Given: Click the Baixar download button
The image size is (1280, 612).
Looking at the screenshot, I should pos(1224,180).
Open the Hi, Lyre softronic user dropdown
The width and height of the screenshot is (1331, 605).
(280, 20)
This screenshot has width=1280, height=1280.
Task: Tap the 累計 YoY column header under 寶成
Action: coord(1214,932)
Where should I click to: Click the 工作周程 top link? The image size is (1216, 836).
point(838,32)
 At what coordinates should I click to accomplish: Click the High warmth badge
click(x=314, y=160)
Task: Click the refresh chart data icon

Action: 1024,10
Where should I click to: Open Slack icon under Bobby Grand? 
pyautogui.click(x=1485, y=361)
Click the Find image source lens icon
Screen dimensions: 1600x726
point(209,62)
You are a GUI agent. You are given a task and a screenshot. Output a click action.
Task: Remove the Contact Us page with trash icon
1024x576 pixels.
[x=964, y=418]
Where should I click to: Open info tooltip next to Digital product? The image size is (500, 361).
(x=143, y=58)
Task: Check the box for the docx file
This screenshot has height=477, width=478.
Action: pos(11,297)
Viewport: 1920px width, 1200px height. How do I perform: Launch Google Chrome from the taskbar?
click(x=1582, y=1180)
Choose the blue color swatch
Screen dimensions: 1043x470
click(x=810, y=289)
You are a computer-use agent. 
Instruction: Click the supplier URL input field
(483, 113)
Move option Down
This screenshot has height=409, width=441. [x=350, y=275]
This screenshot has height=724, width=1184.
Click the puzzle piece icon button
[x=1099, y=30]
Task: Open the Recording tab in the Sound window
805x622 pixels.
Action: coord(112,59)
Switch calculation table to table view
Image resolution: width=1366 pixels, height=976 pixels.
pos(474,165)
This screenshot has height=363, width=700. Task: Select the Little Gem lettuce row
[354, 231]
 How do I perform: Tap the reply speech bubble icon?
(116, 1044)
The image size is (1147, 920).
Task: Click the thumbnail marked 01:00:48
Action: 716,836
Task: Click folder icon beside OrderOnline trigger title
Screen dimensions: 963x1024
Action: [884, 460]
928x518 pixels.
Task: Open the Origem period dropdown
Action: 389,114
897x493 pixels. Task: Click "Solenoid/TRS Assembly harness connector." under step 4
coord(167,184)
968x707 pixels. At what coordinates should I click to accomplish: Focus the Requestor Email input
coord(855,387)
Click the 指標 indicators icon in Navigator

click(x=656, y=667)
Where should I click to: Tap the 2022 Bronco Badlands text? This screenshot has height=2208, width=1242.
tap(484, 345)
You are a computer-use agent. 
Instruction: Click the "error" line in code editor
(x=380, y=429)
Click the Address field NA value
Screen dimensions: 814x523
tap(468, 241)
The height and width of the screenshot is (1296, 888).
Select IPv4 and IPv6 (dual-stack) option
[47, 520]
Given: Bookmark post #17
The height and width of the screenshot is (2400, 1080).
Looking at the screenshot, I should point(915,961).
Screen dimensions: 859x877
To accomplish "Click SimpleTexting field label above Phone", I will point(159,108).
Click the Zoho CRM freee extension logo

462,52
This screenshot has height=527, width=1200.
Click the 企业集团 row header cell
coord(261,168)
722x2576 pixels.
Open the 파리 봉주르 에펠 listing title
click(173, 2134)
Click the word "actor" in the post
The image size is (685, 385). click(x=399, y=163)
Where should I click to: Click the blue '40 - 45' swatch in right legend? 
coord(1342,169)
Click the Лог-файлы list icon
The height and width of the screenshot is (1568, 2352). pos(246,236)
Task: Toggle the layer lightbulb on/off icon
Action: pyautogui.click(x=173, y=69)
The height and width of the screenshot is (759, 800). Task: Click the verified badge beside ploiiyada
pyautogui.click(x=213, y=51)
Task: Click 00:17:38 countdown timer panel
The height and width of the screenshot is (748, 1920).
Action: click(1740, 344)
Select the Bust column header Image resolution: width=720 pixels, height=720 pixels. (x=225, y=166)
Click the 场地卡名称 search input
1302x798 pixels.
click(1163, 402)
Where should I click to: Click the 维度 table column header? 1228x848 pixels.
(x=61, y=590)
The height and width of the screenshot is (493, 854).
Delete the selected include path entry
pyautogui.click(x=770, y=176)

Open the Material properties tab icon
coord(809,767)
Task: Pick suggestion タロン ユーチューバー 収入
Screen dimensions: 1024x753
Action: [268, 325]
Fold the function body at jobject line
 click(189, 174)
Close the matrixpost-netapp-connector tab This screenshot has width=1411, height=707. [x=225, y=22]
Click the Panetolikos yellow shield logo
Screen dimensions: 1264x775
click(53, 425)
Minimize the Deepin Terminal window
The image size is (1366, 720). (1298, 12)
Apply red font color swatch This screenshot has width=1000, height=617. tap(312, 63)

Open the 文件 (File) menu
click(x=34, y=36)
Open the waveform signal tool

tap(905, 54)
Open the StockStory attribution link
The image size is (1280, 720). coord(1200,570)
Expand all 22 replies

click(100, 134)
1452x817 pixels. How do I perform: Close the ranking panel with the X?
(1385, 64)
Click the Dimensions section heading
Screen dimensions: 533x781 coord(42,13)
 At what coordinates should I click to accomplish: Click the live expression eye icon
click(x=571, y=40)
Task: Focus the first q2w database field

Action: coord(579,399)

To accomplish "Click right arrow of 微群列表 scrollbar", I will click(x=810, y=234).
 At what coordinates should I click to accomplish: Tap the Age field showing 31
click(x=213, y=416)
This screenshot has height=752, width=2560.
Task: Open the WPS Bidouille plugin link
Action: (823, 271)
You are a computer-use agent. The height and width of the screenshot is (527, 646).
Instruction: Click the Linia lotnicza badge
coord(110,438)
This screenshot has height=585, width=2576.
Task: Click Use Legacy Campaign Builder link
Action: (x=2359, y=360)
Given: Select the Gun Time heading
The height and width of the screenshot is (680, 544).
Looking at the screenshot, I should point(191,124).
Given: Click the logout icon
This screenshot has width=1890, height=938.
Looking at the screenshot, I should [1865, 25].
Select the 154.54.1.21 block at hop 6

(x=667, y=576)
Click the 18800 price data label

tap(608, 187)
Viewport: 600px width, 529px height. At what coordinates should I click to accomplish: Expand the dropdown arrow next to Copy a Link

# ACTION ITEM:
Write the lines out again exactly, beginning at the line that contains "You are a computer-use agent. The" and stopping only at the final line of the listing above.

# RESPONSE TO THIS TASK:
You are a computer-use agent. The height and width of the screenshot is (527, 646).
Instruction: Click the Linia lotnicza badge
coord(110,438)
This screenshot has height=585, width=2576.
Task: Click Use Legacy Campaign Builder link
Action: (x=2359, y=360)
Given: Select the Gun Time heading
The height and width of the screenshot is (680, 544).
Looking at the screenshot, I should point(191,124).
Given: Click the logout icon
This screenshot has width=1890, height=938.
Looking at the screenshot, I should [1865, 25].
Select the 154.54.1.21 block at hop 6

(x=667, y=576)
Click the 18800 price data label

tap(608, 187)
Viewport: 600px width, 529px height. At what coordinates should I click to accomplish: Expand the dropdown arrow next to Copy a Link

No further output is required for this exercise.